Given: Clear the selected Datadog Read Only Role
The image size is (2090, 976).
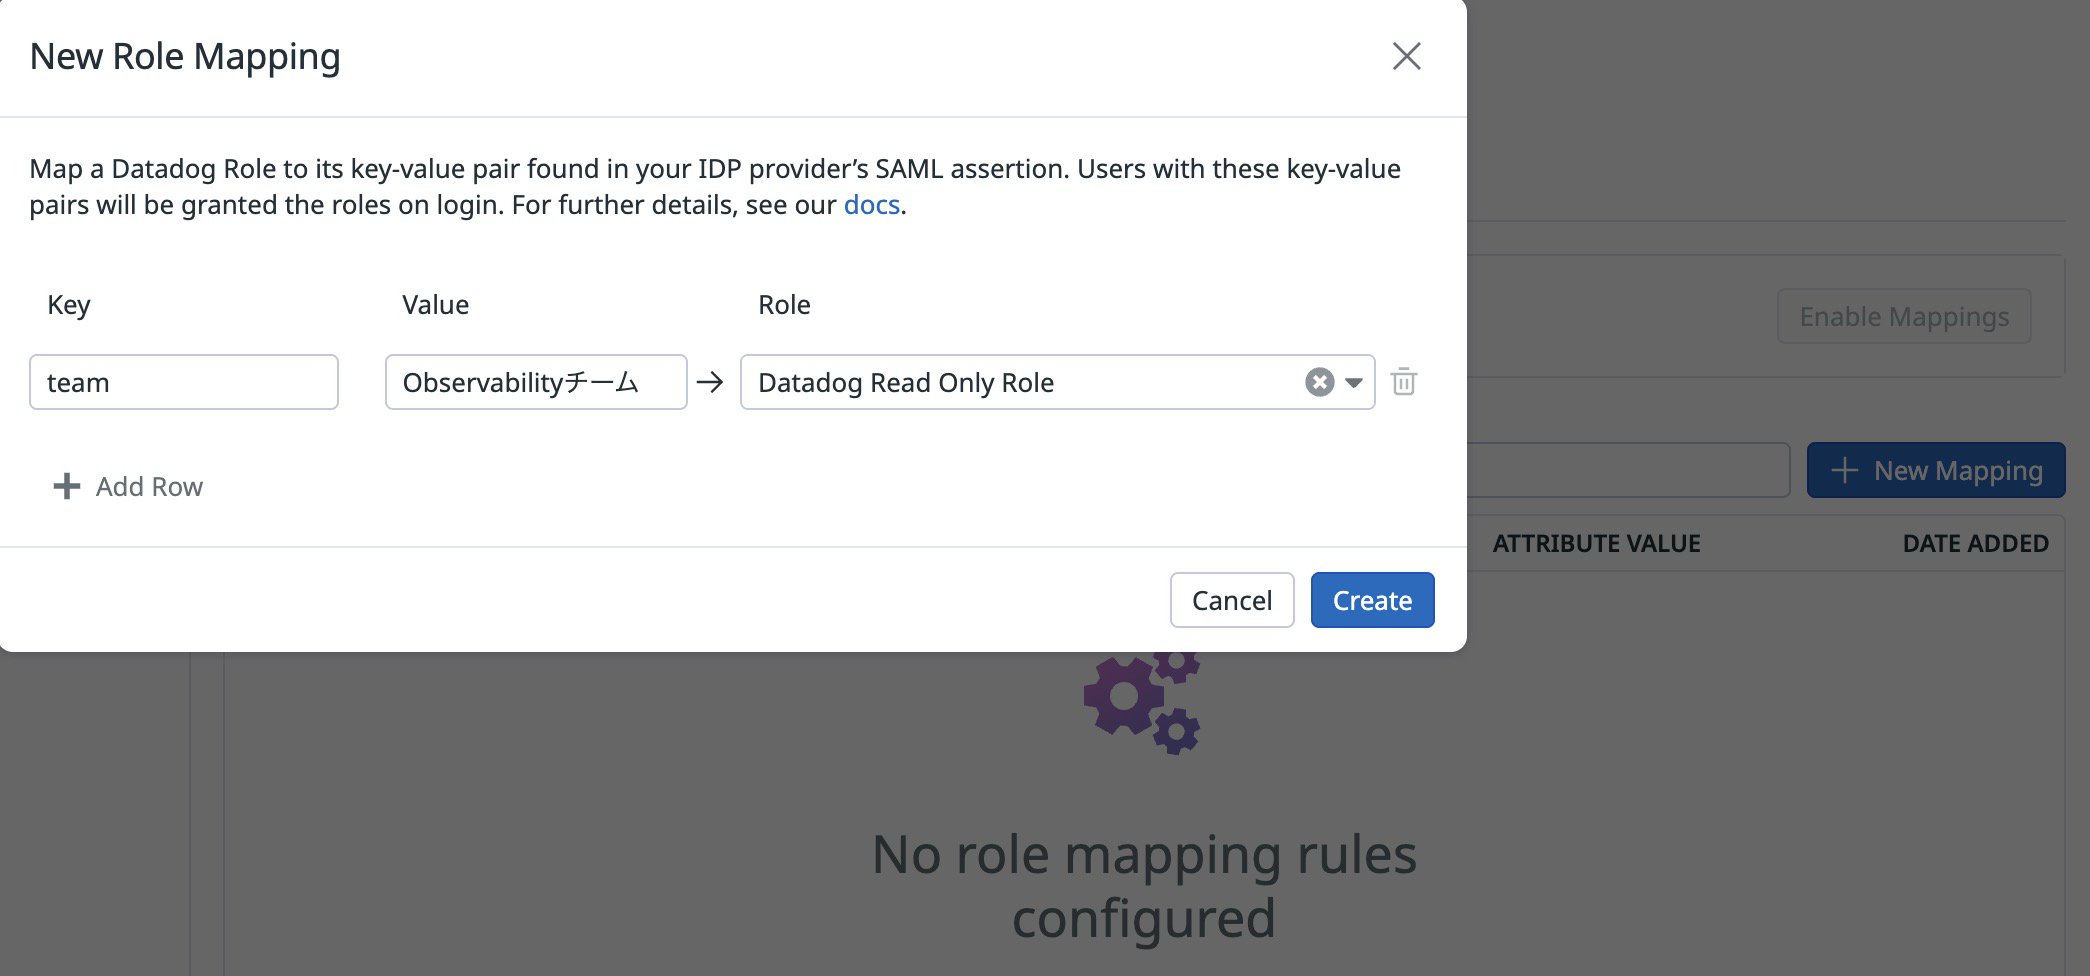Looking at the screenshot, I should click(x=1319, y=381).
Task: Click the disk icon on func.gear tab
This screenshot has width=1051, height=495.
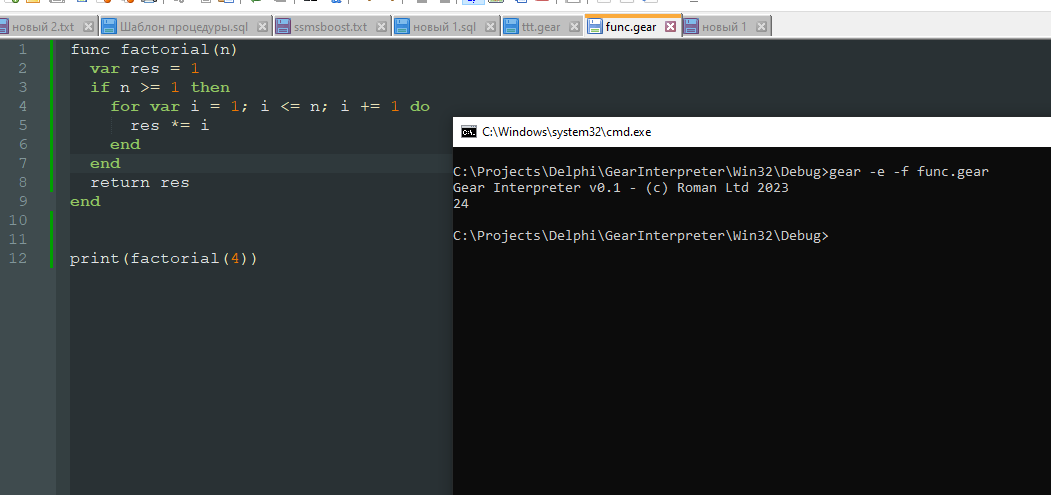Action: 594,27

What is needed:
Since the copy must contain no pictures, return only the text of the records, exactly as it stands.

Answer for the task:
Given: Clear the selected Datadog Read Only Role
The image size is (2090, 976).
Looking at the screenshot, I should click(x=1319, y=381).
Task: Click the disk icon on func.gear tab
This screenshot has width=1051, height=495.
Action: 594,27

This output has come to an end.